### REQUIRED WORK
Scale the lines from the line with "I will coord(187,452)." to the line with "[x=479, y=45]", both included, and give them all again with the requests unchanged. Multiply every click coordinate in the answers by 0.45 and round each result to a whole number, with halves rounded up.

>> BEGIN

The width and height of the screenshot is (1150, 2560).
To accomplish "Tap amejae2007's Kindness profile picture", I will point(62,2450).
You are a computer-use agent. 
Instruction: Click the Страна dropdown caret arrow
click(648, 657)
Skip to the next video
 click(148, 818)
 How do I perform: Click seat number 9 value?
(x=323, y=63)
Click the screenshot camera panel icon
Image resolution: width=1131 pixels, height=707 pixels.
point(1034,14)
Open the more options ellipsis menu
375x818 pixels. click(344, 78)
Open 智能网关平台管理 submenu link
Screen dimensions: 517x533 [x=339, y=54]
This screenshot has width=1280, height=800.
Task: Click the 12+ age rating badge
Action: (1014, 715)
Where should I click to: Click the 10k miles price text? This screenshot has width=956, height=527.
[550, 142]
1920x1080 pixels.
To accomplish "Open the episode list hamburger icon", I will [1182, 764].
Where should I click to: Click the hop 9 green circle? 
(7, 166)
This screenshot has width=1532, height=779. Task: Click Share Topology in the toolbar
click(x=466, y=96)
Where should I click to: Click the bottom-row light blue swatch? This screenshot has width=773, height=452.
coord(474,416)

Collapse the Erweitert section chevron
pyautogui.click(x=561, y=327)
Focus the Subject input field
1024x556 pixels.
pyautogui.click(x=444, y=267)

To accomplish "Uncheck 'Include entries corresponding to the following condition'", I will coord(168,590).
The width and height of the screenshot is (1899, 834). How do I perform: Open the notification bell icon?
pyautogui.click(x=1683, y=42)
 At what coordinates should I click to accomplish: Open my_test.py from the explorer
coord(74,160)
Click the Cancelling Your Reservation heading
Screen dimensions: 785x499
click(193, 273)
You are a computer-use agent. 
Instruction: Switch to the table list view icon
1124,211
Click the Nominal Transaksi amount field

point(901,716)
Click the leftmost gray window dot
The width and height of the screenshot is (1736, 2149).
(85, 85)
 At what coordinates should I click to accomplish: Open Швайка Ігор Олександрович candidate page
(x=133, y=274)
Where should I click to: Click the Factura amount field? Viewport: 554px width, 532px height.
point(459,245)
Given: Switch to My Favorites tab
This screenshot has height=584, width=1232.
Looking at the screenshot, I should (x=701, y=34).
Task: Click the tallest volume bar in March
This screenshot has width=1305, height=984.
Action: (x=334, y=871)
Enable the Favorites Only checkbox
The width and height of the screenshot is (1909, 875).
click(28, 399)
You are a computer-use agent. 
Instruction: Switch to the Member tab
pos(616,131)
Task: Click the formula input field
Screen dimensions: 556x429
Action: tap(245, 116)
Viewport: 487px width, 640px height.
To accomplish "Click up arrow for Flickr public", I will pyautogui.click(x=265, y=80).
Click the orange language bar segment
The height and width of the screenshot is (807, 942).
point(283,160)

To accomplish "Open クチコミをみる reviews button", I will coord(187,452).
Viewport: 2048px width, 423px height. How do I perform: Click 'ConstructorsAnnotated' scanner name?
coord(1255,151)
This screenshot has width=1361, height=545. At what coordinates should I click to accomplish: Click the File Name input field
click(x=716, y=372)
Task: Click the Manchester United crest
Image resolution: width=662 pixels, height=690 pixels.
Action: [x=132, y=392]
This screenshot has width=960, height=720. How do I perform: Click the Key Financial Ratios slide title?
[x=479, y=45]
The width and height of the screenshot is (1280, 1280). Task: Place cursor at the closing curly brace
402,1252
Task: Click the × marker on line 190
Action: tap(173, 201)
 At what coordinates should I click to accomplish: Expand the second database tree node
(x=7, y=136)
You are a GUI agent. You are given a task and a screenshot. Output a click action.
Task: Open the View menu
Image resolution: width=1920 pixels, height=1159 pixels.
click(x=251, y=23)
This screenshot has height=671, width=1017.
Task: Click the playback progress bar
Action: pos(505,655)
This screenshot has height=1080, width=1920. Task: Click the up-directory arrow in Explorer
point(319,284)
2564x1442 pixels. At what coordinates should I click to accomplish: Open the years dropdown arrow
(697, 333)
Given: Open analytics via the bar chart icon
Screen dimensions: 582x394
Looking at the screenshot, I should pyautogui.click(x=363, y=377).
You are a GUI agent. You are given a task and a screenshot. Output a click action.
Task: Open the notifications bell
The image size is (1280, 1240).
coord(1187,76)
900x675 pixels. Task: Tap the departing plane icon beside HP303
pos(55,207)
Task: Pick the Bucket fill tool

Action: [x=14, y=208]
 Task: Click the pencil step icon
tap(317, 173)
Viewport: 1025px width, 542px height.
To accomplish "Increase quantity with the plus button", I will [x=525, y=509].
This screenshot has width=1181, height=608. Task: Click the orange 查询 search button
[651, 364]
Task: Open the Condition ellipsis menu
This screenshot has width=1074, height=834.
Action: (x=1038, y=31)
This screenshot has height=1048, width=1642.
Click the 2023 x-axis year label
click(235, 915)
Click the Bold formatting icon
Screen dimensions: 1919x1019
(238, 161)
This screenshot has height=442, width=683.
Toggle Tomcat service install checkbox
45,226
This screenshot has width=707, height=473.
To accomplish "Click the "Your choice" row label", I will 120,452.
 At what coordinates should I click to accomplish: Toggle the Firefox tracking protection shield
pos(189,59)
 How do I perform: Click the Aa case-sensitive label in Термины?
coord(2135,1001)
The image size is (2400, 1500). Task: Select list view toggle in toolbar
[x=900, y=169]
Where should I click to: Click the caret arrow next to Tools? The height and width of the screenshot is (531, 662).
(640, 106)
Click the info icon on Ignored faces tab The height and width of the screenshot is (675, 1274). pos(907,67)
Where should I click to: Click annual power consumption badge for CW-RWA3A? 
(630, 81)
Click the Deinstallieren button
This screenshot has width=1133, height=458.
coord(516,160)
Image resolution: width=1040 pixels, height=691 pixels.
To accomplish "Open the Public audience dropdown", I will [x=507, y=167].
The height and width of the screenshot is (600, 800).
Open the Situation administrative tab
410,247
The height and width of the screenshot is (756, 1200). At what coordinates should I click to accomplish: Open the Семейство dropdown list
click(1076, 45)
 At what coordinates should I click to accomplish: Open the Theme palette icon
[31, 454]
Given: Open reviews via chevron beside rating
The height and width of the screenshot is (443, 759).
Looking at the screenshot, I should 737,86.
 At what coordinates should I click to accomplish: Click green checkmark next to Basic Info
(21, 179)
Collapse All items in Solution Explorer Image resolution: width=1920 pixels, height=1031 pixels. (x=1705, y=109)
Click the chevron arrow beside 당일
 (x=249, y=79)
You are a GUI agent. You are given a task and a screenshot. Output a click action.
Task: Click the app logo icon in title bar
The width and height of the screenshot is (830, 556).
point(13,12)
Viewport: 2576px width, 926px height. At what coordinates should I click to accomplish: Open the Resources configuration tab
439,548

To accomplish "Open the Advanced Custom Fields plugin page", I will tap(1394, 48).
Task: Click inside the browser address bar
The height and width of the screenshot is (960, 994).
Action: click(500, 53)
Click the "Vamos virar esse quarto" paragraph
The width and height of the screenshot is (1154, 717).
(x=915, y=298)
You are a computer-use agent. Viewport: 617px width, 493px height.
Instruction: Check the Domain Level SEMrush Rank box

>> END

### TASK RESULT
To accomplish "Open クチコミをみる reviews button", I will coord(84,203).
Viewport: 2048px width, 423px height. How do I perform: Click 'ConstructorsAnnotated' scanner name?
coord(565,68)
This screenshot has width=1361, height=545. At what coordinates should I click to accomplish: Click the File Name input field
click(x=322, y=167)
Task: Click the Manchester United crest
Image resolution: width=662 pixels, height=690 pixels.
Action: [x=59, y=176]
This screenshot has width=960, height=720. How do I perform: Click the Key Financial Ratios slide title?
[x=216, y=20]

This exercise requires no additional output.